Two sources close to the situation have told Reuters that Intel and Italy are accelerating negotiations over an investment of roughly 8 billion euros ($9 billion) to establish an advanced semiconductor packaging plant. A deal of this size would secure Italy around 10 percent of the 80 billion euros the US business plans to spend on cutting-edge production capacity in Europe over the next decade to help avoid future semiconductor chip shortages.
It was earlier reported that the investment will be in the range of 4 billion euros to 8 billion euros. According to some sources, Germany, the largest economy in the European Union, is in the lead to land Intel Corp.’s (INTC.O) proposed European ‘mega fab’ plant, though France is still in the running.
Intel stated that it is “having fruitful investment dialogues with government leaders in numerous EU nations,” but did not elaborate on its discussions with Italian officials.
“The numerous opportunities to help the EU’s digital agenda and 2030 semiconductor aspirations inspire us. We hope to make an announcement as soon as feasible, while present negotiations are continuing and confidential,” the business said in a statement.
Chipmakers are scrambling to increase output after the COVID-19 epidemic triggered a surge in demand for consumer gadgets such as cell phones and PCs due to the work from home trend. Meanwhile, following recent supply chain issues, European Union countries eager to lessen their reliance on semiconductor supplies from China and the United States, where many employment still rely on industries such as automobile manufacture. The projected Italian factory would be a cutting-edge packaging facility that would weave complete chips using cutting-edge technologies.
According to the sources, Intel and Prime Minister Mario Draghi’s Italian government are contemplating over a $9 billion investment over ten years from the start of construction.
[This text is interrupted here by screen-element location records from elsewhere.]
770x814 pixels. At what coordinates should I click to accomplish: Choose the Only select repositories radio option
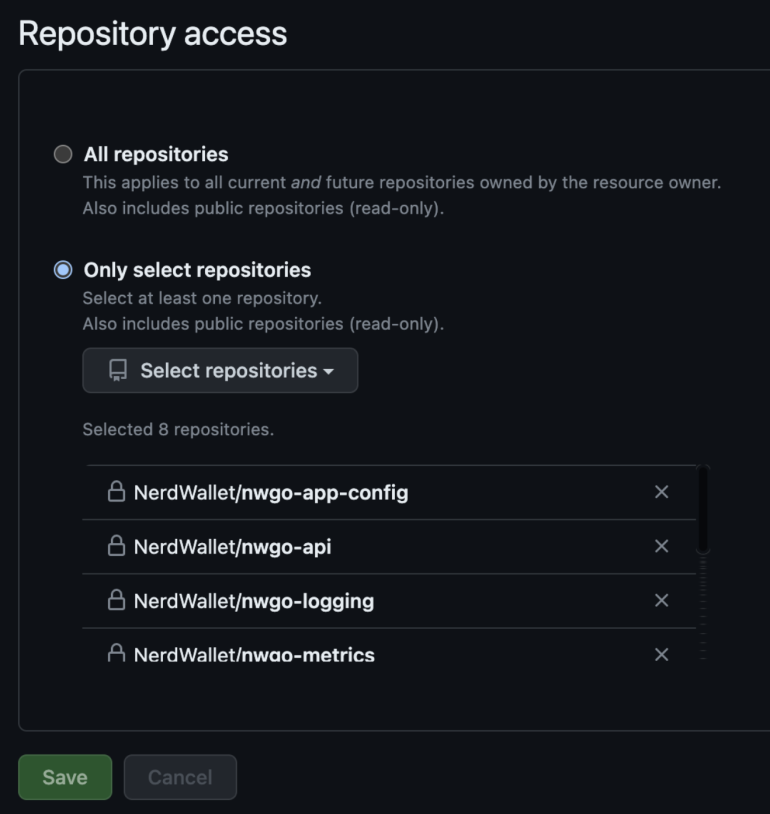(63, 270)
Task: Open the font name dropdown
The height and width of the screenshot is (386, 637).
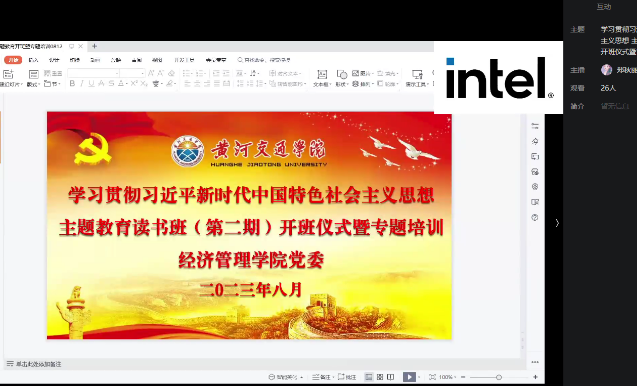Action: [93, 73]
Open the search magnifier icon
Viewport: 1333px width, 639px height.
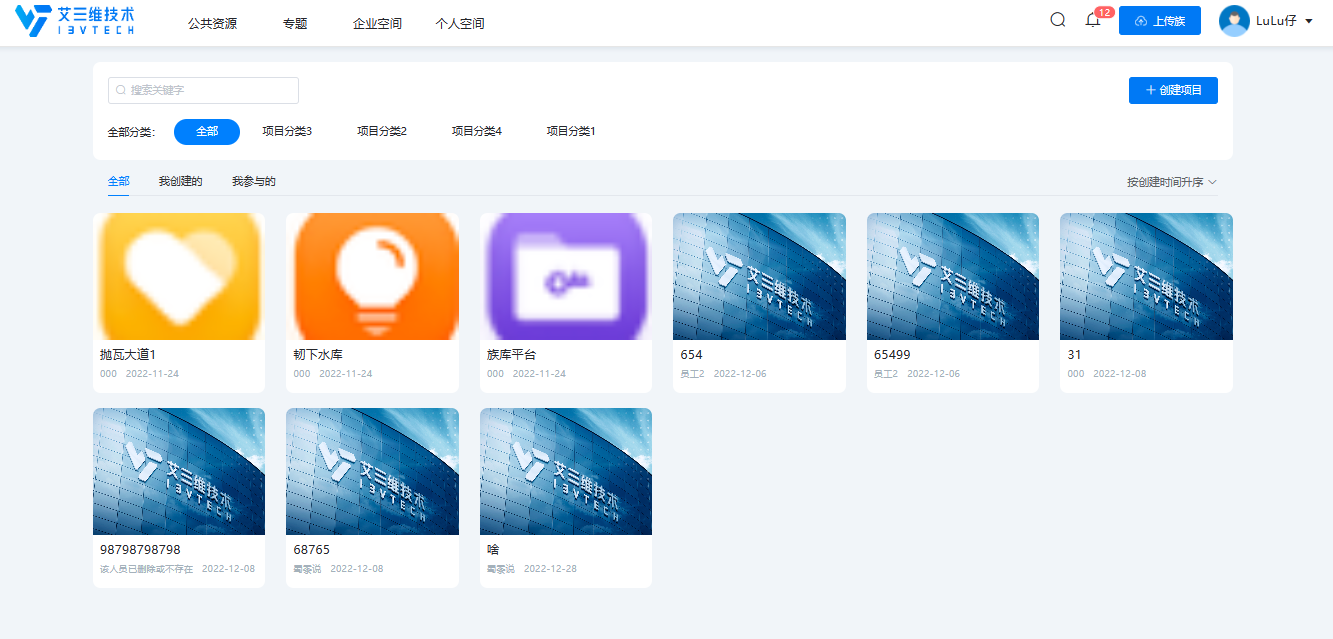1057,19
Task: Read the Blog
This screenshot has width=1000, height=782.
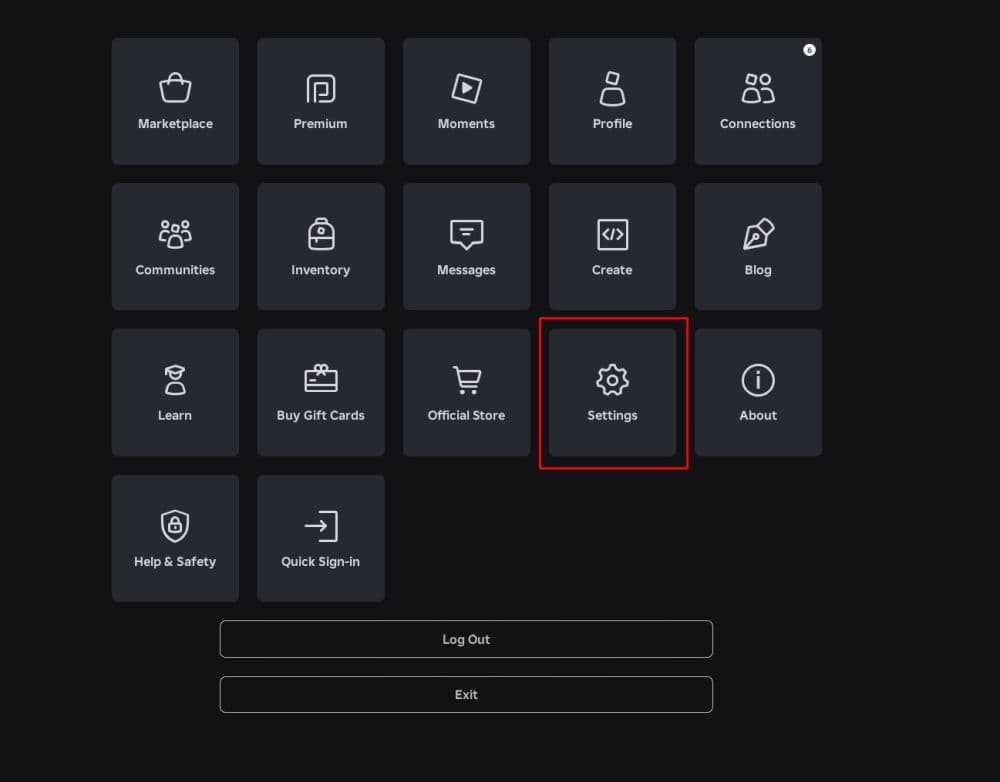Action: [757, 246]
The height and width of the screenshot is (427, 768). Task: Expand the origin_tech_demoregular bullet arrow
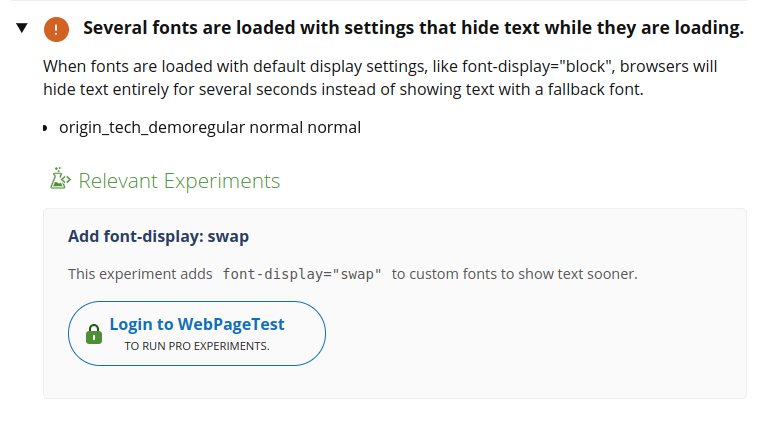[x=46, y=128]
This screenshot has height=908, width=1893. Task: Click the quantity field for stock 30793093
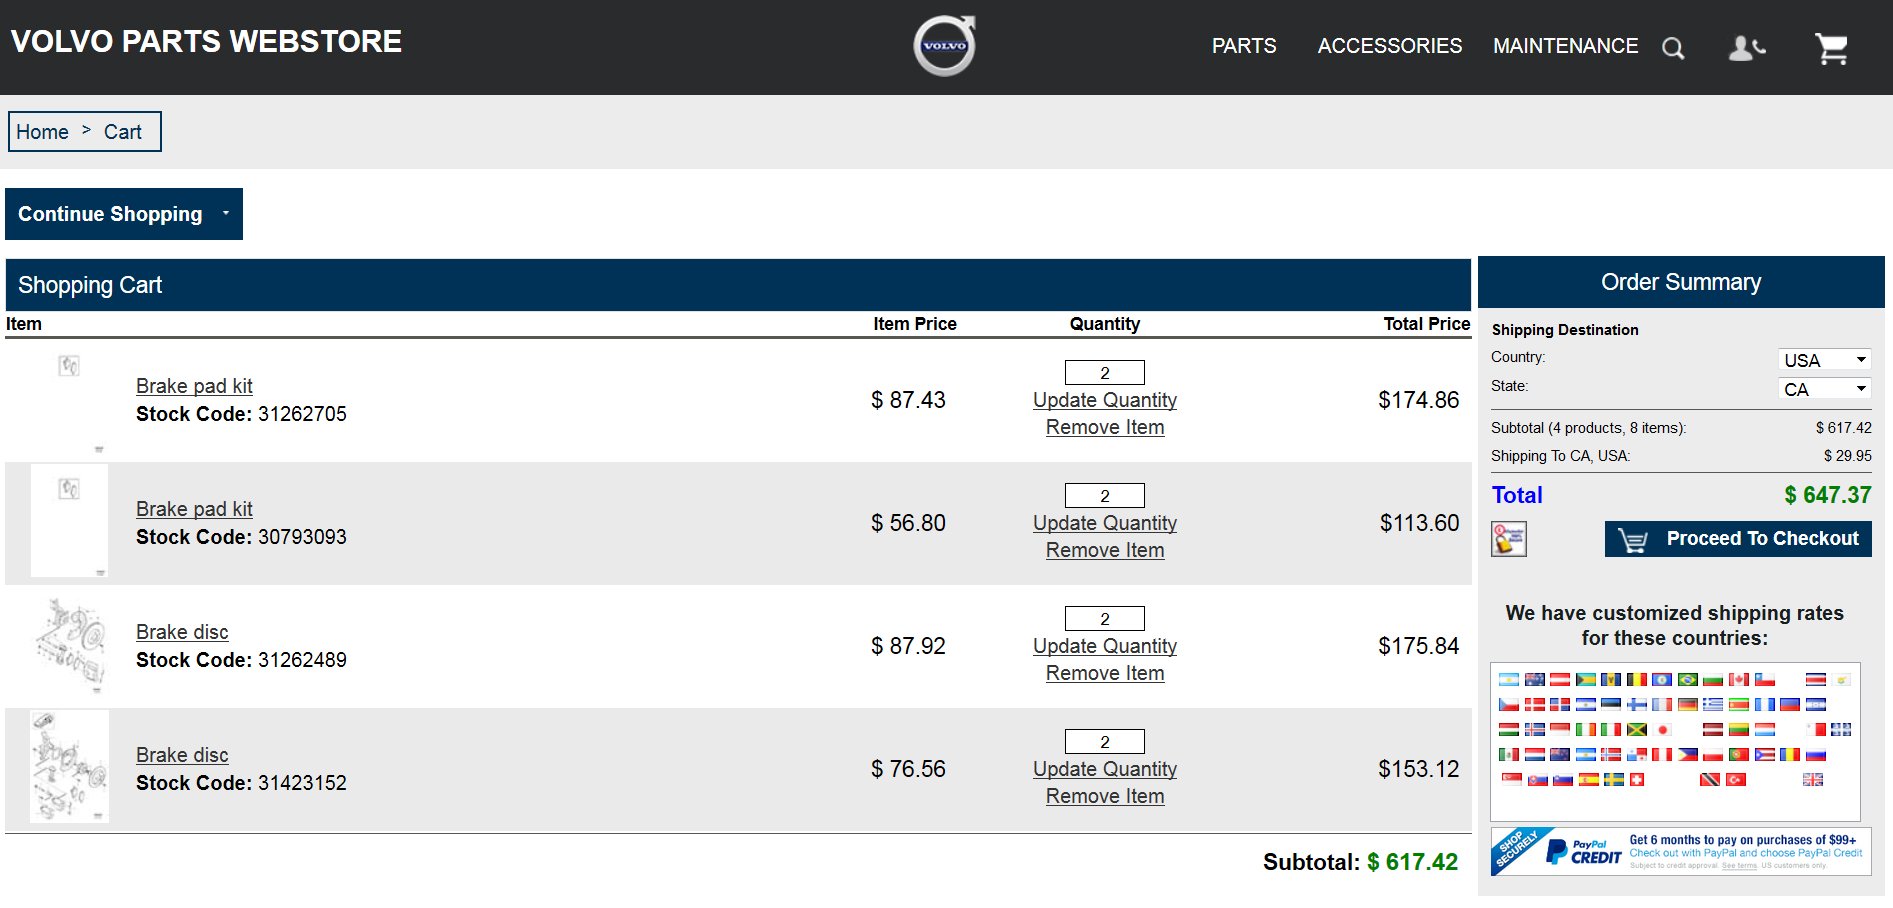point(1104,496)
They noted that because the negotiations are complicated, Rome wants Intel to clarify its objectives for Italy before formalizing a package of favorable terms, particularly on jobs and energy prices.
According to the sources, if Rome and Intel reach an agreement, they will move forward with selecting a location for the factory. However, Pat Gelsinger, the company’s CEO, indicated earlier this month that he wanted to disclose the locations of additional chip facilities in the US and Europe early next year.
In April, the Italian government utilized anti-takeover legislation to prevent China’s Shenzhen Invenland Holdings Co Ltd from buying a controlling position in a local semiconductor equipment manufacturer.